A question about quotient spaces, something I do not fully understand yet, and can use some help.
$A = \mathbb F_3[x]$, $P = x^3-x+2\in A$
1) Show that $P$ is irreducible (I did it, it has no roots in $\mathbb F_3$).
2) Find the inverse of $x^2+P$ in $A/P$.
My problem is that I don't know what are the elements of $A/P$. I don't know what that is.
If I understand right, $x^2+P$ is the equivalence class of $x^2$ in $A/P$, but what now?

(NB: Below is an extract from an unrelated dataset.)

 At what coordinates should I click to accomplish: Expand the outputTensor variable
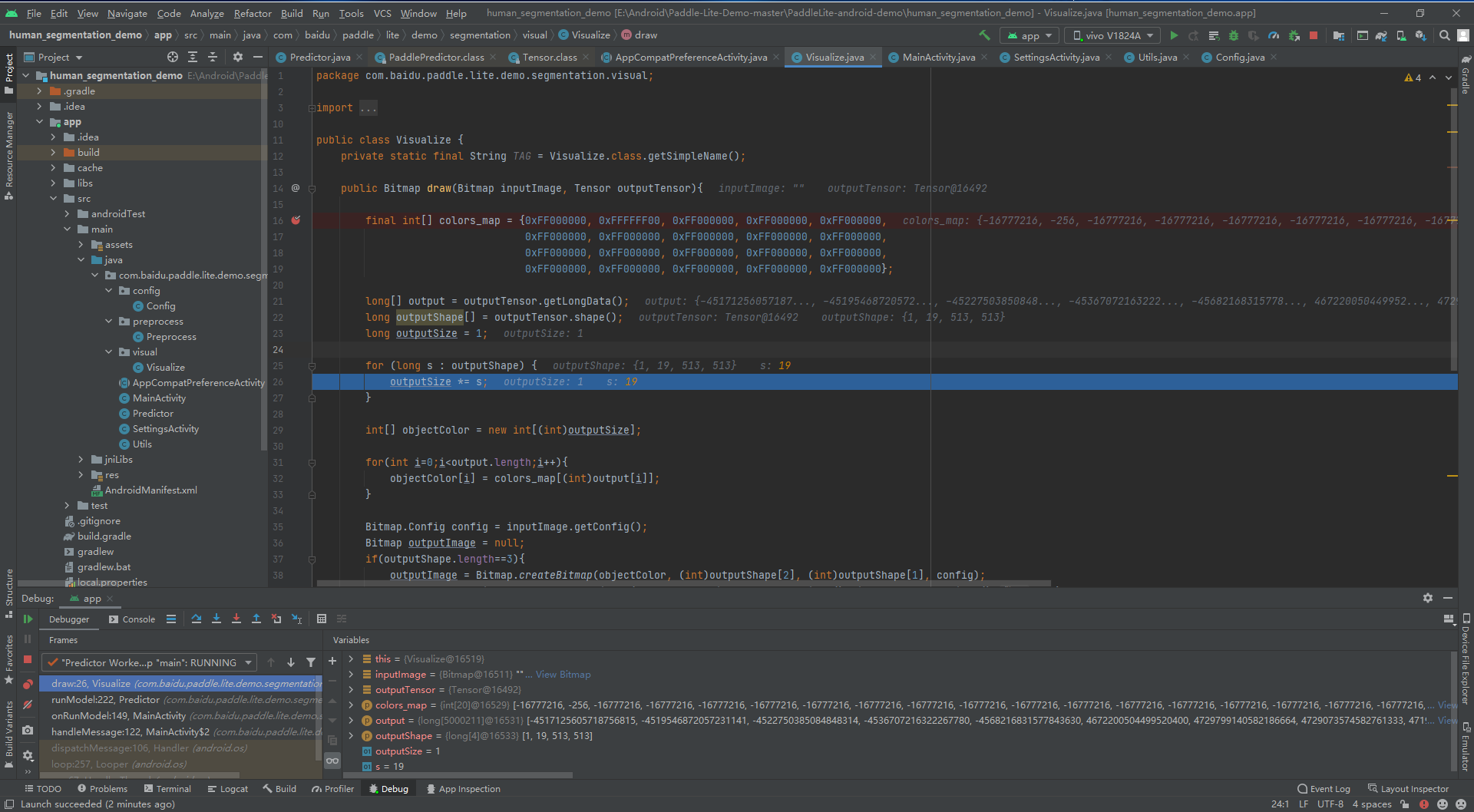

Elements of $A/P$ are of the form $f(x) + P$, where $f(x) \in A$. However, there is one important simplification : Euclidean division gives you polynomials $t, r \in A$ such that $$ f = tP + r, \text{ and } \deg(r) < 3 $$ Now $f + P = r + P$, and so you can assume that all elements of $A/P$ are of the form $$ (ax^2 + bx + c) + P $$ So you are now trying to find a polynomial of this form such that $$ (x^2 + P)(ax^2 + bx + c + P) = 1 + P $$ $$ \Leftrightarrow ax^4 + bx^3 +cx^2 - 1 \in P $$ Now use the fact that $x^3 + P = x-2+P$, and so this implies $$ ax(x-2) + b(x-2) + cx^2 - 1 \in P $$ $$ \Leftrightarrow (a+c)x^2 + (b-2a)x + (-1-2b) \in P $$ But this is a polynomial of degree $<3$, and there is no such polynomial in $P$ other than the zero polynomial (why?). Hence $$ a+c = 0, \qquad b-2a = 0, \qquad \text{ and } -1-2b = 0 $$ Now use the fact that $2 \equiv -1$ in $\mathbb F_3$ to solve these equations.